Stored data entries:
----------

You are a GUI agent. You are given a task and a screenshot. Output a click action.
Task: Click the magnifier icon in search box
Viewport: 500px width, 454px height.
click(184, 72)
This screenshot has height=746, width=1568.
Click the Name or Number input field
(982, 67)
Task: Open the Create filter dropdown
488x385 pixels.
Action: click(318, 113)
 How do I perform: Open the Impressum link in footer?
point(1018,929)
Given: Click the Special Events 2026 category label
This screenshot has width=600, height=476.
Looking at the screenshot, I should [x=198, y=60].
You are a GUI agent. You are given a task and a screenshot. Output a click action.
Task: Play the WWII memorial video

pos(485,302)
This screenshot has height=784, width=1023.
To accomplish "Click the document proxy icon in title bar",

----------

### WHAT NEEDS TO BE DONE
What is needed is an exact retyping of every line from the one containing "Task: Open the Create filter dropdown" through the final line of the entries, and only those lines.

### OUTPUT OF THE EXERCISE
Task: Open the Create filter dropdown
488x385 pixels.
Action: click(318, 113)
 How do I perform: Open the Impressum link in footer?
point(1018,929)
Given: Click the Special Events 2026 category label
This screenshot has width=600, height=476.
Looking at the screenshot, I should [x=198, y=60].
You are a GUI agent. You are given a task and a screenshot. Output a click action.
Task: Play the WWII memorial video

pos(485,302)
This screenshot has height=784, width=1023.
To accomplish "Click the document proxy icon in title bar",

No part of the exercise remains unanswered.